Hi, I'm dealing with unstructured documents where we're indexing the contents of the text of the document. Generally right now we just have a fairly basic configuration where we use the standard analyzer on the body of text. This works pretty well, however, we're also looking to support "contains" (within a word) type searching for some particular use cases. In particular, we're looking to extract out numbers that are contained within letters e.g.:
The goal is to be able to search by "1234" and get results.
Wondering about different approaches here:
- The first thought here was wildcards, obviously though it's discouraged to use them from a performance standpoint, especially if the wildcard is on the front of the search term.

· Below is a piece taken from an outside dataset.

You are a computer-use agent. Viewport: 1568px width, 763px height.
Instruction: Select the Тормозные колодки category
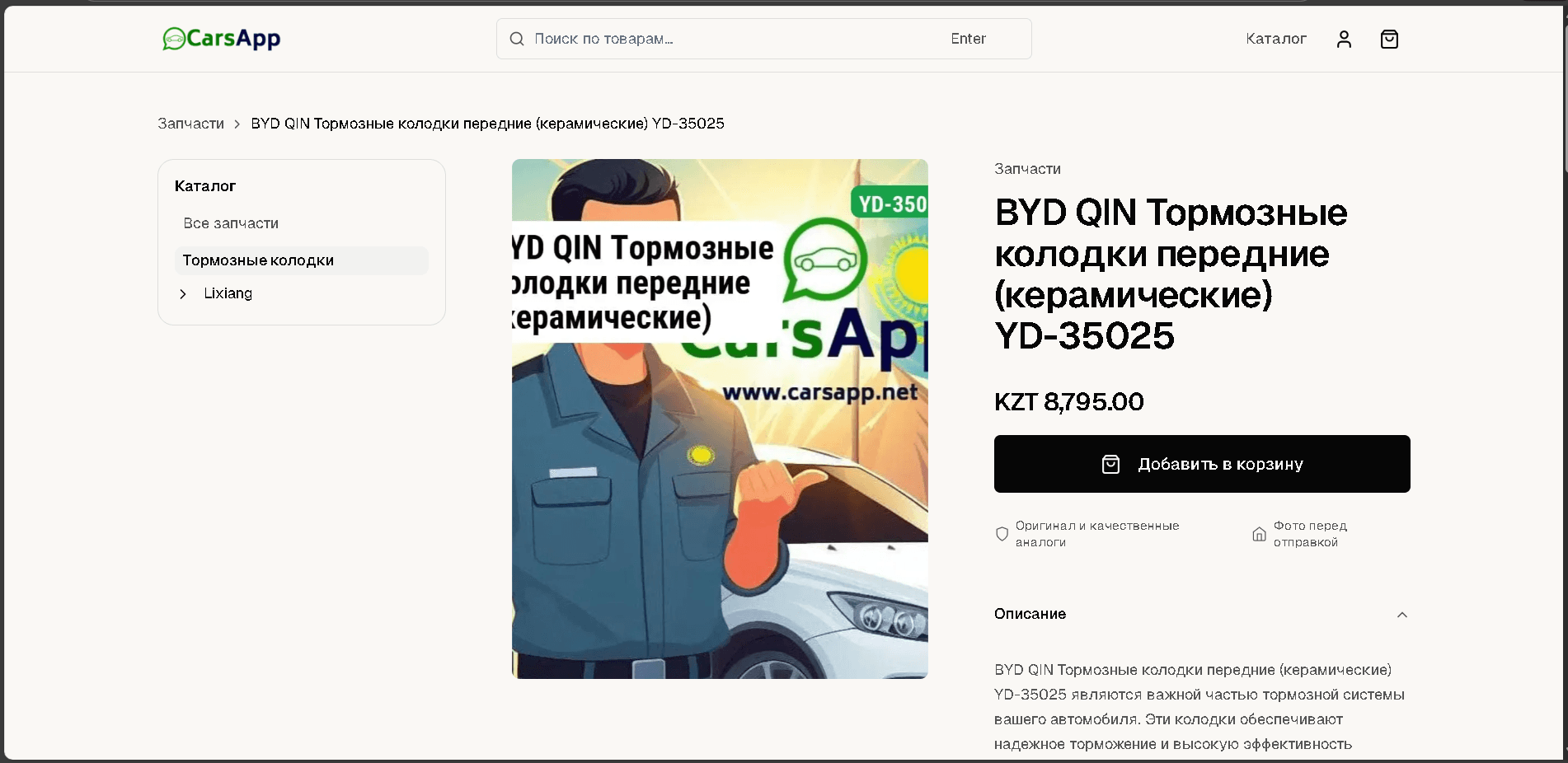tap(258, 260)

- Using ngrams. I think the concern here mainly is term explosion (index size + indexing performance - although we're not too concerned about write performance) + deciding the correct min/max size + maybe additional search noise
- Some sort of custom (or built-in, trying to find something?) tokenizer or filter that can take ABC1234EFG and produce ABC 1234 EFG. This is in a body of text though so we would still want the standard tokenizer behavior on other words e.g.:
"This is my document ABC1234EFG"
- Something with fuzziness?
Then, I guess as a general question what are people generally doing when people want "contains" type searching beyond full word matching when dealing with a full body of text (so generally cannot assume much about the value of the field other than it's a blob of text).